Last time, you’ll remember that we discussed how, in early lessons, students very often want me to tell them how to sit/stand/walk/whatever in the ‘right’ way. As I said last time, this is entirely understandable. If a student has come to me, it’s probably because they’re not happy with what they’re doing at the moment, and they want to fix it so the trouble they’re experiencing goes away.
The train of thought the student has typically goes like this:
Statement: I want to sit the right way
Logical (and emotional) consequences of statement:
- There is a right way and (at least one) wrong way of sitting
- I am doing it the wrong way.
- (Bad me)
Last time I talked about the logical fallacy behind trying to find a One Right Way to sit. Next time I’ll talk about the self-criticism implied by the ‘(Bad me}’ part of the thought train. And in this article I want to talk about how we often hold a view of education that holds us back. It’s implicit in the thought train above, and it gets in the way of us improving.
Let’s get started.
Education – what it so often appears to be
“There is a right way and (at least one) wrong way of sitting”

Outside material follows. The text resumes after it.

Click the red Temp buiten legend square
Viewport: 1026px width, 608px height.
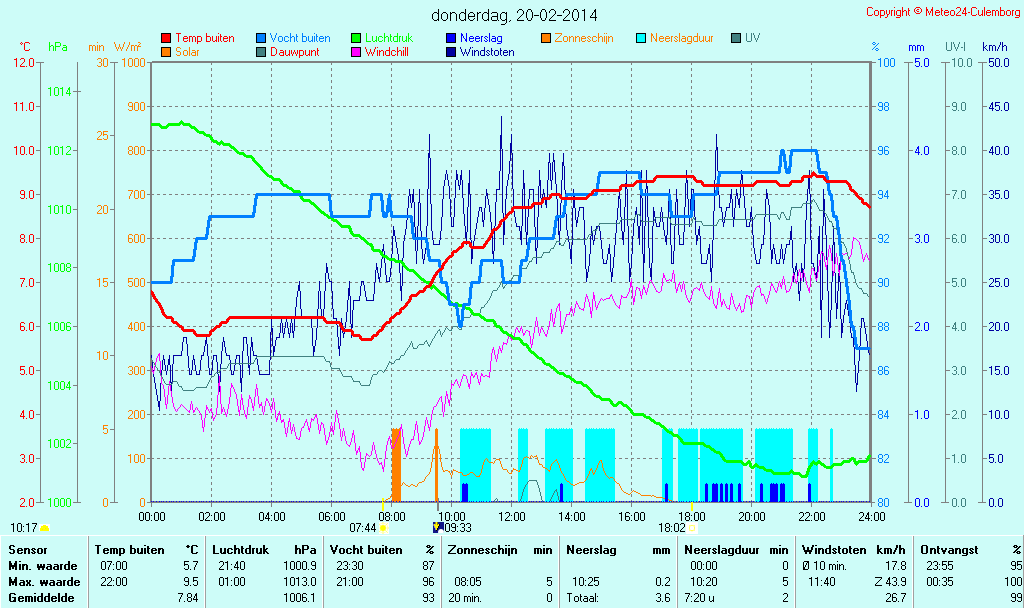coord(166,38)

Most of us have been through some sort of school system, and I think most of us have at some point been exposed to the idea of the ‘right answer’. A typical scenario runs a bit like this:
A teacher asks a question of a class of children. There is an immediate sea of hands. Who will be labelled the brightest child? The one who puts up their hand and answers the question not simply correctly, but faster than anyone else.
And what happens to the student who puts up their hand but doesn’t give the answer the teacher is expecting? At best, they are told they are incorrect. At worst, the child is put down in such a way that they feel belittled and ashamed.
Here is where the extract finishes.